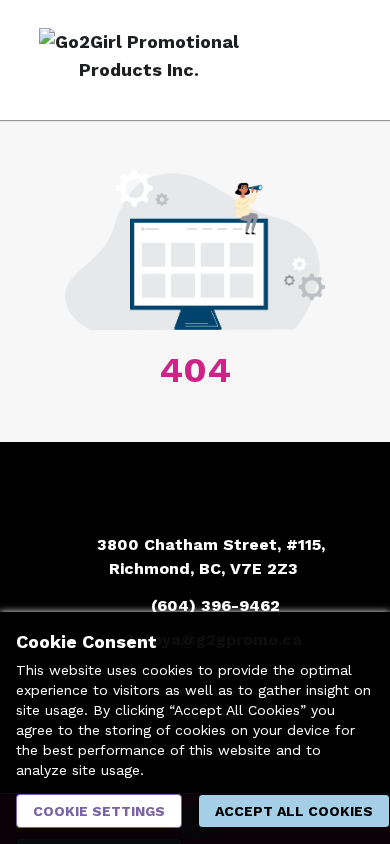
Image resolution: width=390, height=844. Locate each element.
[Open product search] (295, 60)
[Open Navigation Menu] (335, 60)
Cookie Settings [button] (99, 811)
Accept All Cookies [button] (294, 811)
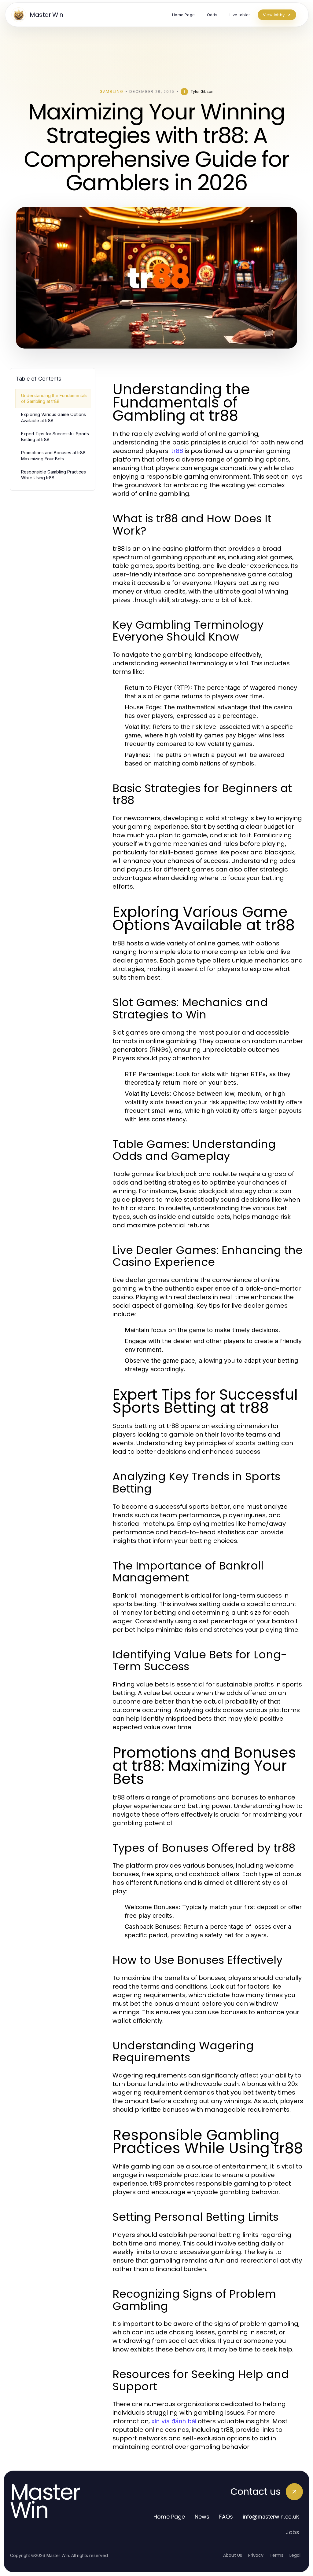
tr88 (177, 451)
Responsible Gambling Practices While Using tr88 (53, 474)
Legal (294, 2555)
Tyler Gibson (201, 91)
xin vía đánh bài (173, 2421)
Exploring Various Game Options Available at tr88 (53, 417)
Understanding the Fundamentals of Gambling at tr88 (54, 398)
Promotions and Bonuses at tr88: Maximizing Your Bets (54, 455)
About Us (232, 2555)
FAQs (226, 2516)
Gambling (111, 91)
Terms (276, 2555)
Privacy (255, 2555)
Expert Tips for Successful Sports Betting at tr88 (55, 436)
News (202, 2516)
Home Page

------------------------------------------------------------------------

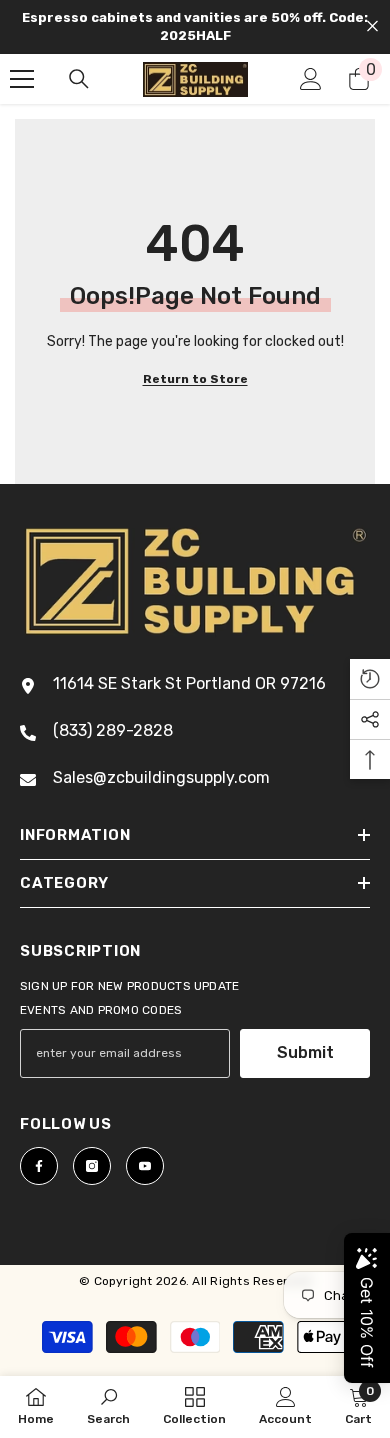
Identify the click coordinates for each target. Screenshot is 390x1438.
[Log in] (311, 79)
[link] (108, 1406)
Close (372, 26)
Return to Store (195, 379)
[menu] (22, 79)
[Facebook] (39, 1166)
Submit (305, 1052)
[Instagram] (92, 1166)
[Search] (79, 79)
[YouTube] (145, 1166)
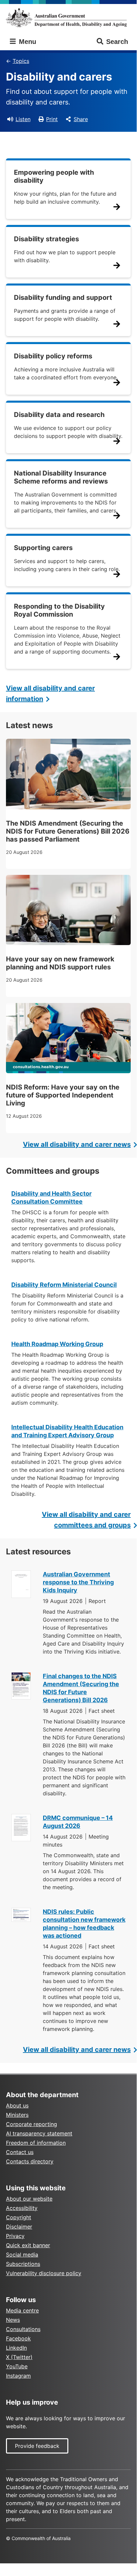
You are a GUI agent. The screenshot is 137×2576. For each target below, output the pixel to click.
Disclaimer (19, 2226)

------------------------------------------------------------------------

**How to complete this task:** State how many lines in the material above hold the word "Open". Add nothing else.

**Answer to this task:** 2